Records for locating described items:
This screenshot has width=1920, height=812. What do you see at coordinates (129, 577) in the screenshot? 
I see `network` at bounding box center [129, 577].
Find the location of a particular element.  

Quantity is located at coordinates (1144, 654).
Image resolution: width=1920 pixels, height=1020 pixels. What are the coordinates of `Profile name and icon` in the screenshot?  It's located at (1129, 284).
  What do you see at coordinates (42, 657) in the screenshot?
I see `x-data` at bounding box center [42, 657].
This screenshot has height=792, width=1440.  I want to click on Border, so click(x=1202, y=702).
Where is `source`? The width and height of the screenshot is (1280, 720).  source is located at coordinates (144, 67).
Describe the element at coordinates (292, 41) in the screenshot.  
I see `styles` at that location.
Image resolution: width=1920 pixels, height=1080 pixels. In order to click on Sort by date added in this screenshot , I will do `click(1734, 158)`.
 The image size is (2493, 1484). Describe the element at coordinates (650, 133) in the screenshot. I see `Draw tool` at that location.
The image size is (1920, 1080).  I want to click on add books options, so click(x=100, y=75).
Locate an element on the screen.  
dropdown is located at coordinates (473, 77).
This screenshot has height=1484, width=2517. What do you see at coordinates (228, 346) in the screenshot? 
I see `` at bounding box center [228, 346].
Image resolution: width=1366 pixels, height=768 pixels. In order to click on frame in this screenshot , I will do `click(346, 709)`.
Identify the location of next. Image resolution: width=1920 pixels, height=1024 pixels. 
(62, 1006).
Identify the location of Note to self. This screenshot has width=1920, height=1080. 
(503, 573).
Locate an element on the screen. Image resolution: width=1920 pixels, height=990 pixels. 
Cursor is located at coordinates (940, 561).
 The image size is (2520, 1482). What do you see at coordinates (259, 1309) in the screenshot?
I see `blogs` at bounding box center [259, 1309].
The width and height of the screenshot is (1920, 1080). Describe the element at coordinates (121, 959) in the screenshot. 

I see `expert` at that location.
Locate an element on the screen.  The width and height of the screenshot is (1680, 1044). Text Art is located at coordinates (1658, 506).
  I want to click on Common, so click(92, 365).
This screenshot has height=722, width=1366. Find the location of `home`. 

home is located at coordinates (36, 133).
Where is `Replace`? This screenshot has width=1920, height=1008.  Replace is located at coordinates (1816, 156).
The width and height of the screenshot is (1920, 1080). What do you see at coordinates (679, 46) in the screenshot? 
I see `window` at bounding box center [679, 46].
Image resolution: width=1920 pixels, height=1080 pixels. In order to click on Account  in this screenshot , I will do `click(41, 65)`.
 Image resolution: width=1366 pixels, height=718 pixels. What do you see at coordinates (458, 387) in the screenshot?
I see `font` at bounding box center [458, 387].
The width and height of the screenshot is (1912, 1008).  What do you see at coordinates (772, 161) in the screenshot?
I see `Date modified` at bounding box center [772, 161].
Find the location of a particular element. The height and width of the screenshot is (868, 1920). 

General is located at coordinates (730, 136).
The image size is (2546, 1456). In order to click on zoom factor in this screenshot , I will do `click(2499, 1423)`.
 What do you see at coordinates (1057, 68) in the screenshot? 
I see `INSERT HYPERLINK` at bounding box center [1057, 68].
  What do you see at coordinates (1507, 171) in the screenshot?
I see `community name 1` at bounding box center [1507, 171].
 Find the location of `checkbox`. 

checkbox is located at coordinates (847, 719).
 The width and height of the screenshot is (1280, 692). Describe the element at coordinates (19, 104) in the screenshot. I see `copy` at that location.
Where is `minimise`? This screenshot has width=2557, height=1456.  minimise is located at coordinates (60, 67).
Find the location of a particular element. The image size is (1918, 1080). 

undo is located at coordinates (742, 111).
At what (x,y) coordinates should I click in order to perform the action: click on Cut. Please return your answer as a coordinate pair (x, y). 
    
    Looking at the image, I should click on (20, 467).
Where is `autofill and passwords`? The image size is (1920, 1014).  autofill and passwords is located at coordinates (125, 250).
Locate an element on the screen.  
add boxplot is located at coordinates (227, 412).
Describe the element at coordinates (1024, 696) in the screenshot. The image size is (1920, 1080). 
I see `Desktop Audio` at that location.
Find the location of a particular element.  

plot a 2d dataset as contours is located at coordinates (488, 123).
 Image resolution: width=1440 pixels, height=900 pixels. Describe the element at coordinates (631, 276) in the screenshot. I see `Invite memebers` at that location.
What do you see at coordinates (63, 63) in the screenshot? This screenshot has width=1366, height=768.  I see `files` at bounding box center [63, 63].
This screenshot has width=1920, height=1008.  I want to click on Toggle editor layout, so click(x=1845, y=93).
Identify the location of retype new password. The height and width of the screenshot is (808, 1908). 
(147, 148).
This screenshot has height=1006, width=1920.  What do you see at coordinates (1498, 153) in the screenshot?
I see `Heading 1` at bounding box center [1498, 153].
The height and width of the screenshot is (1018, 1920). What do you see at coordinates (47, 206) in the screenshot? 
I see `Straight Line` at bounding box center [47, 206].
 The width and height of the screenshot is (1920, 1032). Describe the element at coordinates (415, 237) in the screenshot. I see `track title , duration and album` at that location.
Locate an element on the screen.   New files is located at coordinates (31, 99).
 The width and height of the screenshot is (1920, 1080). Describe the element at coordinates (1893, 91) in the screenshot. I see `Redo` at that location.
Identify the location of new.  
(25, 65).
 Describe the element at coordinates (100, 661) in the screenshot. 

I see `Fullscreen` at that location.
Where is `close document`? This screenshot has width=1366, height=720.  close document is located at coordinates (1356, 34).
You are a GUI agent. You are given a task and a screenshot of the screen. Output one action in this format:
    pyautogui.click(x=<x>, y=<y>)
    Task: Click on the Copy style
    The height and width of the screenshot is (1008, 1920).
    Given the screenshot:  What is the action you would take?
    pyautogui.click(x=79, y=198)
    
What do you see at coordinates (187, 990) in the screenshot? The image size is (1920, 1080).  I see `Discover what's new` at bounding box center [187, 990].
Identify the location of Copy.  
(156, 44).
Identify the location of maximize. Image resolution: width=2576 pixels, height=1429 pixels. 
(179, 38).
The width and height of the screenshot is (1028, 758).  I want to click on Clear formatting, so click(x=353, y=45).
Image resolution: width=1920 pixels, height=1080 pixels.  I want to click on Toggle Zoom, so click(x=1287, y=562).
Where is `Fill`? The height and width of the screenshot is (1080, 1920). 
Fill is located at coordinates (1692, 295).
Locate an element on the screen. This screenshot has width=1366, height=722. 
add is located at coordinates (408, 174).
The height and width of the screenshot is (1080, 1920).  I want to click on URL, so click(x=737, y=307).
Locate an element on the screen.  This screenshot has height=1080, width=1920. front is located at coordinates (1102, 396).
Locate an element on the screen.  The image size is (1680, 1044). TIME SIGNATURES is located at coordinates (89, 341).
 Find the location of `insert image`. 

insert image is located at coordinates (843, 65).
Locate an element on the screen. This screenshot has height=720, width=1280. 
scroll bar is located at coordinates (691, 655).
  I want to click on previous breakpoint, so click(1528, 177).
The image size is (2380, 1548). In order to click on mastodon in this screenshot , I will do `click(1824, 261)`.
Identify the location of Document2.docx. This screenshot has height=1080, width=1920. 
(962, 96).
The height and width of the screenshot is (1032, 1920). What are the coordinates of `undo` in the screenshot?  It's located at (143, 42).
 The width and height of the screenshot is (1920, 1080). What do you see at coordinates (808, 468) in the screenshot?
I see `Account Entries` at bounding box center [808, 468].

(Task requirements):
Retype the lines above exactly as they appear, starting at the line that contains "coordinates (1658, 506)." and ending after the line that contains "Looking at the".

(Solution):
Locate an element on the screen.  The width and height of the screenshot is (1680, 1044). Text Art is located at coordinates (1658, 506).
  I want to click on Common, so click(92, 365).
This screenshot has height=722, width=1366. Find the location of `home`. 

home is located at coordinates (36, 133).
Where is `Replace`? This screenshot has width=1920, height=1008.  Replace is located at coordinates (1816, 156).
The width and height of the screenshot is (1920, 1080). What do you see at coordinates (679, 46) in the screenshot? 
I see `window` at bounding box center [679, 46].
Image resolution: width=1920 pixels, height=1080 pixels. In order to click on Account  in this screenshot , I will do `click(41, 65)`.
 Image resolution: width=1366 pixels, height=718 pixels. What do you see at coordinates (458, 387) in the screenshot?
I see `font` at bounding box center [458, 387].
The width and height of the screenshot is (1912, 1008).  What do you see at coordinates (772, 161) in the screenshot?
I see `Date modified` at bounding box center [772, 161].
Find the location of a particular element. The height and width of the screenshot is (868, 1920). 

General is located at coordinates (730, 136).
The image size is (2546, 1456). In order to click on zoom factor in this screenshot , I will do `click(2499, 1423)`.
 What do you see at coordinates (1057, 68) in the screenshot? 
I see `INSERT HYPERLINK` at bounding box center [1057, 68].
  What do you see at coordinates (1507, 171) in the screenshot?
I see `community name 1` at bounding box center [1507, 171].
 Find the location of `checkbox`. 

checkbox is located at coordinates (847, 719).
 The width and height of the screenshot is (1280, 692). Describe the element at coordinates (19, 104) in the screenshot. I see `copy` at that location.
Where is `minimise`? This screenshot has width=2557, height=1456.  minimise is located at coordinates (60, 67).
Find the location of a particular element. The image size is (1918, 1080). 

undo is located at coordinates (742, 111).
At what (x,y) coordinates should I click in order to perform the action: click on Cut. Please return your answer as a coordinate pair (x, y). 
    
    Looking at the image, I should click on (20, 467).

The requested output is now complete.